Les jurés ont prononcé l’acquittement de l’ex-assistante maternelle, accusée d’avoir provoqué la mort de Cameron, un bébé de 13 mois, en 2014 dans l’Eure. Les preuves ont en effet été jugées insuffisantes, et les contre-expertises ont mis en doute le diagnostic de syndrome du bébé secoué. Le verdict, inattendu pour certains, inespéré pour d’autres, a provoqué une vive émotion.
"J’ai la tête haute. J’ai toujours eu la tête plus ou moins haute. Très lourde, avec une épée de Damoclès, mais j’ai toujours gardé cette force", a réagi Marie-Laure P. à l’issue d’un procès en appel sous haute tension. Près de trois heures de plaidoirie à l’issue de laquelle Me Grégoire Etrillard, son avocat, a clamé, en la désignant : "elle est totalement innocente".
Une "honte" judiciaire et médicale
Marie-Laure P. s’était préparée à repartir à la maison d’arrêt. En première instance, en mai 2021, elle avait en effet écopé de huit ans de prison. Une peine de nouveau requise par l’avocate générale : "la valise était prête dans le coffre", a confié l’ancienne nourrice âgée de 48 ans, placée jusque-là sous contrôle judiciaire. "C’est difficile de se dire qu’il faut refaire une valise."
Quand je vois les larmes que ça procure à mes filles, à mon fils, à mon futur mari… Ça y est on va pouvoir se marier ! Forcément, ça fait du bien.
Marie-Laure P.à France 3 Normandie
Me Etrillard a fait des affaires de bébés secoués l’une de ses spécialités. Pour lui, les antécédents médicaux du petit Cameron n’ont pas été pris en compte quand le diagnostic a été posé – l’enfant, hospitalisé six fois lors de sa première année, souffrait de difficultés respiratoires et de déglutition et avait subi une opération du larynx. "La médecine, c’est beaucoup plus compliqué", a-t-il plaidé.
Il y a en ce moment-même des bébés placés, des familles détruites, des gens qui purgent des peines injustes. Il faut que ça change. Si cet acquittement peut y contribuer, ce ne sera pas 9 ans de perdus.
Me Grégoire Etrillardà France 3 Normandie
"C’est scandaleux, c’est une honte judiciaire et médicale", a-t-il ajouté. "La médecine, c’est essayer d’expliquer les mécanismes endogènes à l’enfant sur la base de toute une vie. Il faut arrêter cette folie [les diagnostics de bébés secoués seraient, pour lui, parfois posés trop tôt, ndlr] qui entraîne d’énormes quantités d’erreurs judiciaires."

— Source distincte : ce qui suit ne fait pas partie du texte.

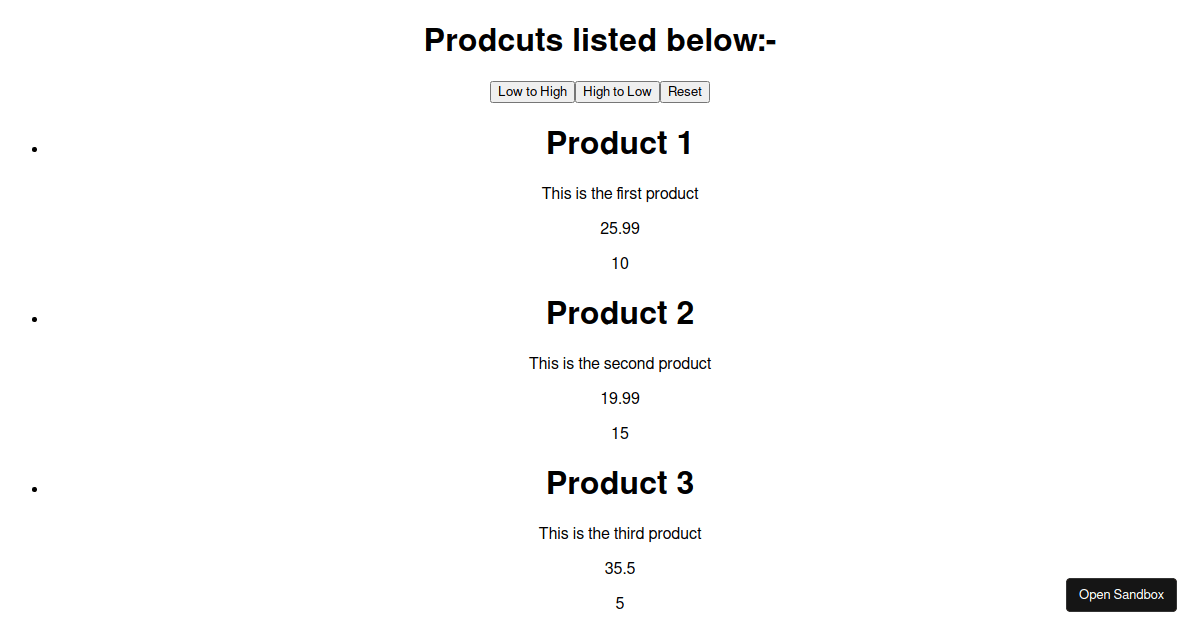
Task: Click the bullet marker beside Product 1
Action: (35, 149)
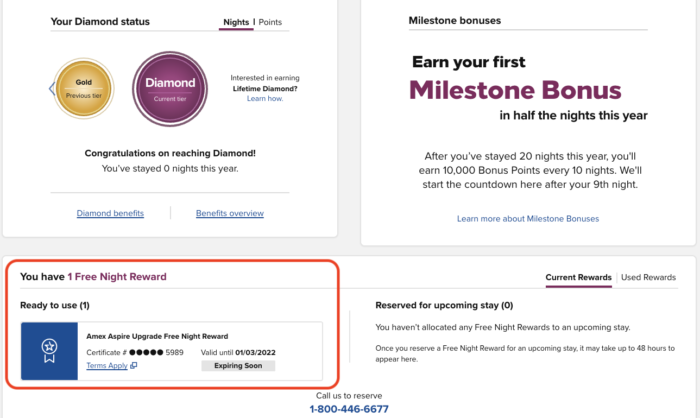The image size is (700, 418).
Task: Click the 1-800-446-6677 phone number
Action: coord(349,409)
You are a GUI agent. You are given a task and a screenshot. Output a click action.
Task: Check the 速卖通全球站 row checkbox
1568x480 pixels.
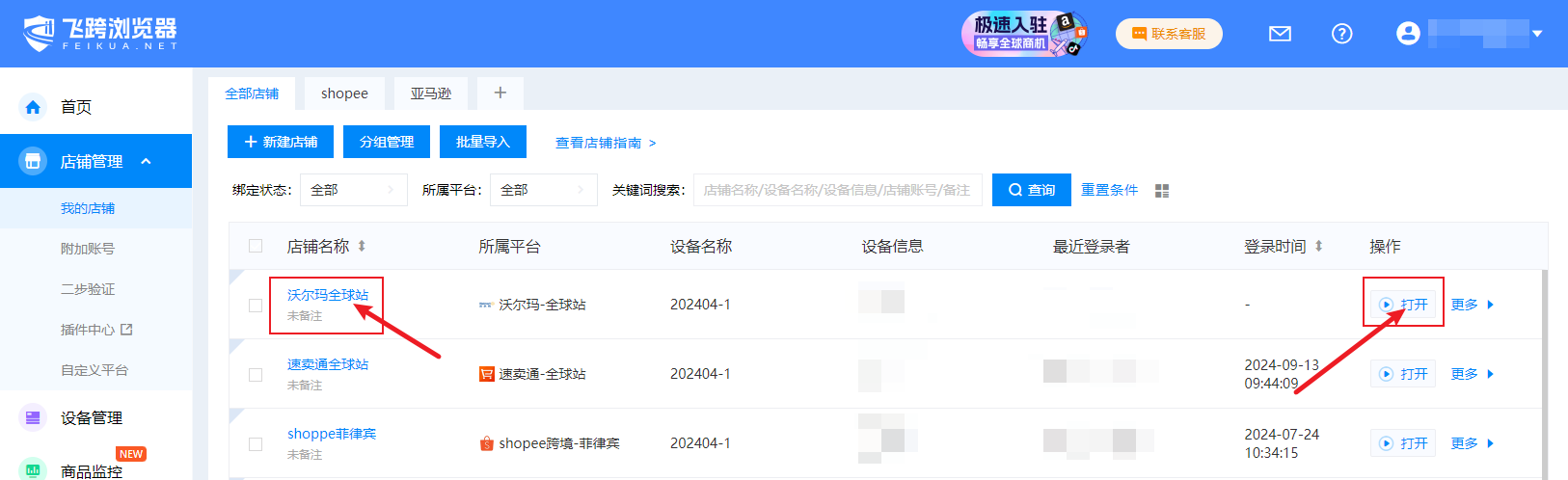(x=256, y=374)
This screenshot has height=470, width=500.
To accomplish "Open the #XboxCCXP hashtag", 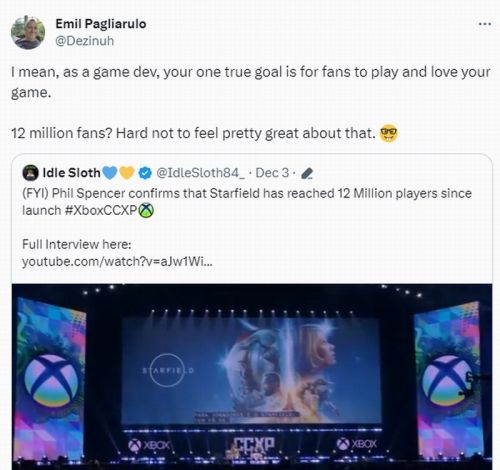I will pos(101,211).
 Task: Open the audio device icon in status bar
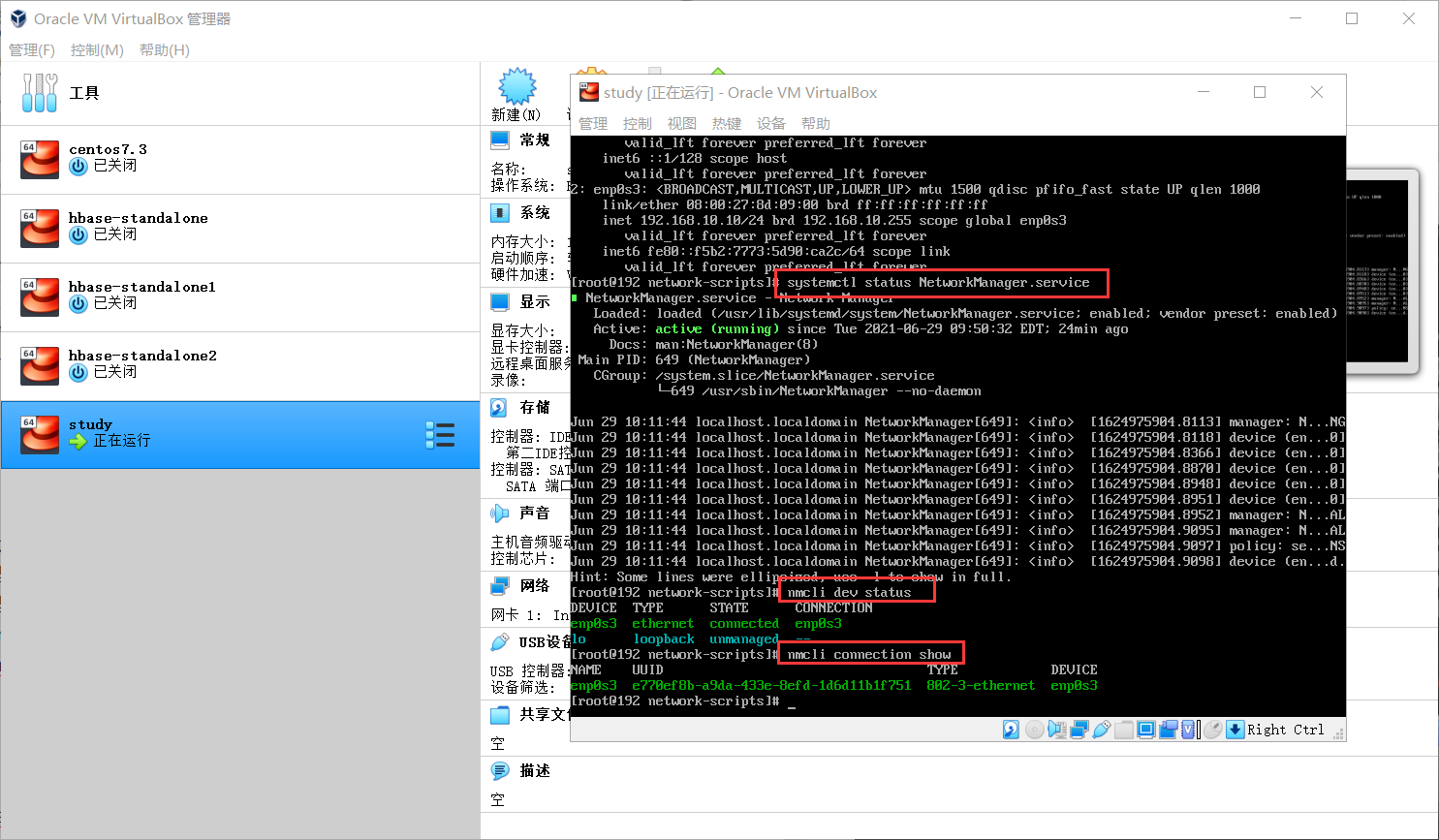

"Ils ne savent toujours pas de quoi leur bébé est mort"
Malgré tout, le choc est difficile à encaisser pour les parents de Cameron et leurs filles. Difficile de faire son deuil sans réponse, neuf ans après les faits. "Les parties civiles se sont forgées la conviction que Mme P. avait commis un geste irréparable. On vient leur dire que finalement, on est sûr de rien", a souligné leur avocate, Me Corinne Gauthier.
A ce moment-là, à chaque procès qu’il y aura pour le syndrome du bébé secoué, l’avocat de la défense dira que les médecins sont des menteurs. Et ça passera en acquittement !
Père de Cameronà France 3 Normandie
"Ça fait 9 ans qu’ils attendaient des réponses. Ils n’en ont pas. Si on leur dit que ce n’est pas l’accusée qui a secoué cet enfant… Ils ne savent toujours pas de quoi leur bébé de 13 mois est mort", a-t-elle relevé. "Je suis toujours rassurée qu’un acquittement arrive devant une cour d’assises. Ça veut dire que le système fonctionne. On doit tous s’en réjouir. Mais évidemment, pour mes clients, c’est dramatique."
Un choc immense, et une détresse dont leur ancienne assistante maternelle s’est dite profondément consciente. "Je suis vidée. Je pense qu’il va me falloir quelques jours pour redescendre et vraiment réaliser", a-t-elle avoué. "Je veux quand même parler de la famille. J’ai toujours été respectueuse envers eux, même s’ils ne le pensaient pas. On leur dit depuis toujours que c’est moi qui ait secoué Cameron. Ma dernière pensée, c’est évidemment pour ce petit garçon. Il sera toujours avec moi."